**EXTRACT:**
━━━━━━━━━━━━━━━━

Are you eating low-fat foods and always hungry? We’ve all been told for years that eating fewer calories and low-fat foods and exercising will lead to losing weight, right? However, it’s not happening! For a lot of people this advice is failing. Let’s look at what this type of diet leads us to.
When you eat low-calorie foods and low-fat foods, you are typically eating processed foods with artificial sweeteners. Consider low-fat flavored yogurt — a typical recommended food for such a diet.
To make this a “light” product, the fat has been taken from the milk and they have added aspartame to artificially sweeten the yogurt. First of all, when you take out the fat calories from the milk, the natural sugar/carbohydrate calories in the milk goes up which increases the glycemic index of the product. This increases the insulin surge that you get inside your body when you eat this product. Also, when you eat something with an artificial sweetener, you also get an insulin surge inside your body because your tongue tastes sweet and sends a message to your brain to increase insulin. But, there is no sugar there to digest so you have extra insulin which makes you more hungry. These surges of insulin make you more hungry and then you…eat more food. Then, it all comes down to willpower and “starving” yourself.

━━━━━━━━━━━━━━━━

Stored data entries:

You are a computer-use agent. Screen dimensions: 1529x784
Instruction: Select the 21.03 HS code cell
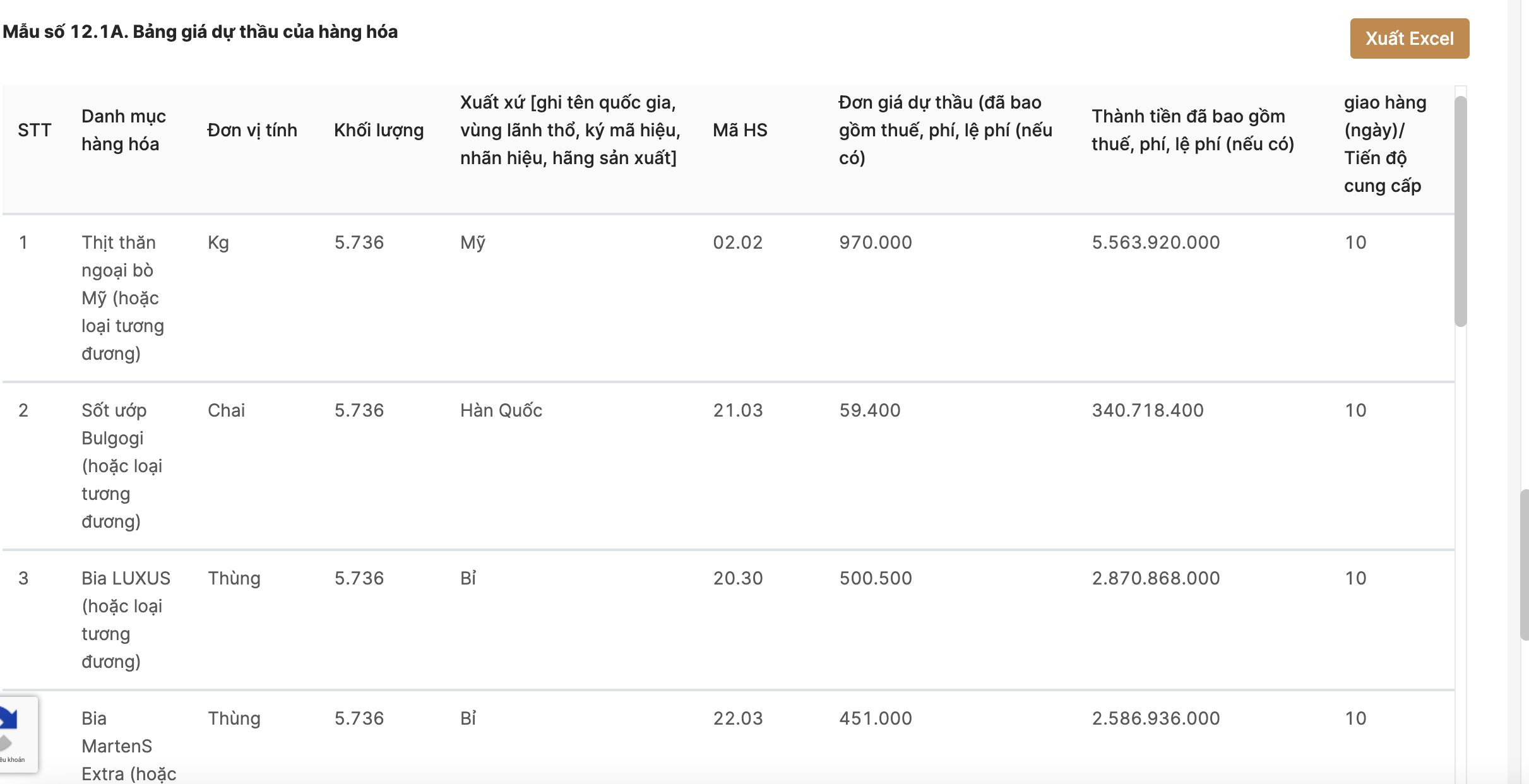[x=738, y=410]
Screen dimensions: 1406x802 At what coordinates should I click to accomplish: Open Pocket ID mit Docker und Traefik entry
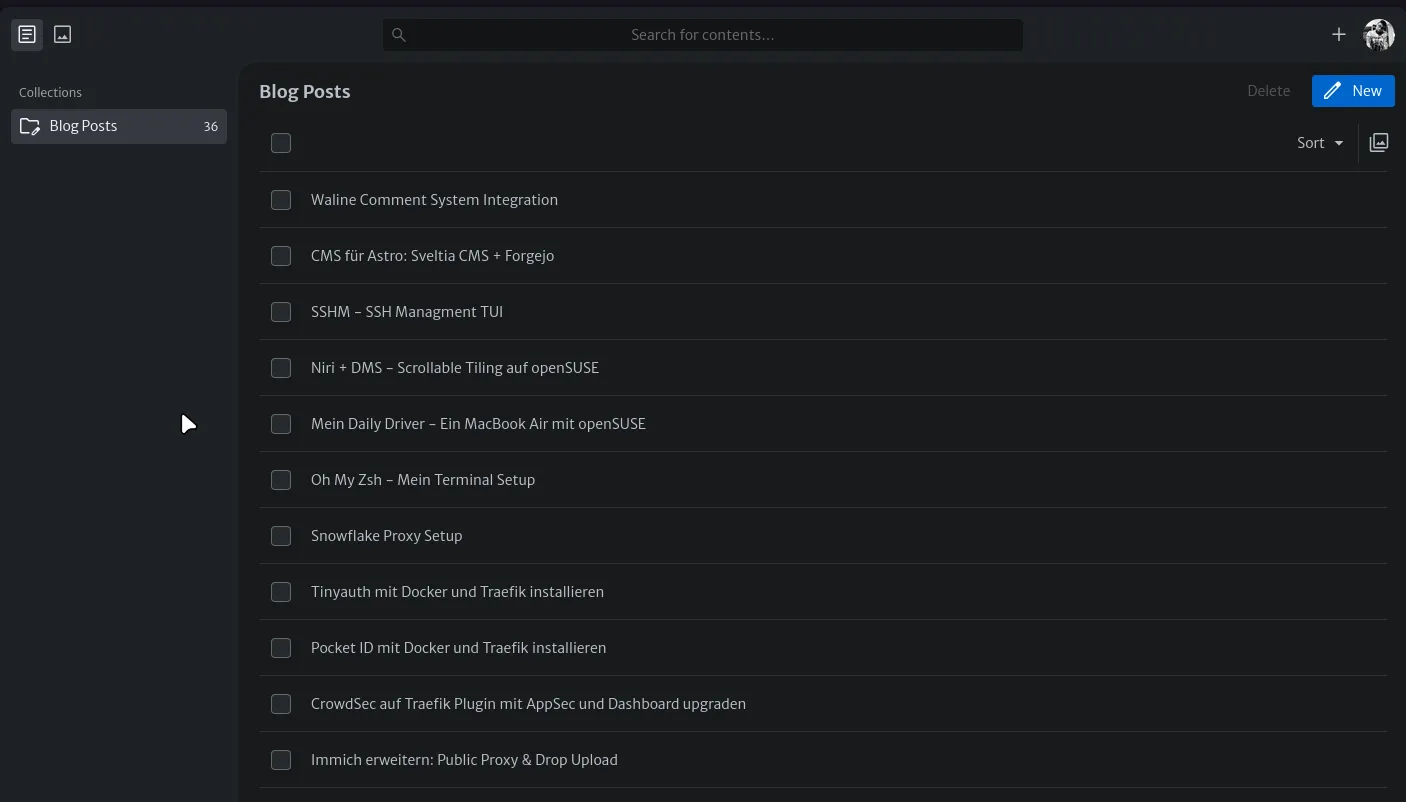click(458, 648)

━━━━━━━━━━━━━━━━

**ACTIVITY:** In the text on low-fat diets, what is added to low-fat flavored yogurt to sweeten it artificially? These records were drawn from a separate source.

**SOLUTION TO THE PROBLEM:** Aspartame.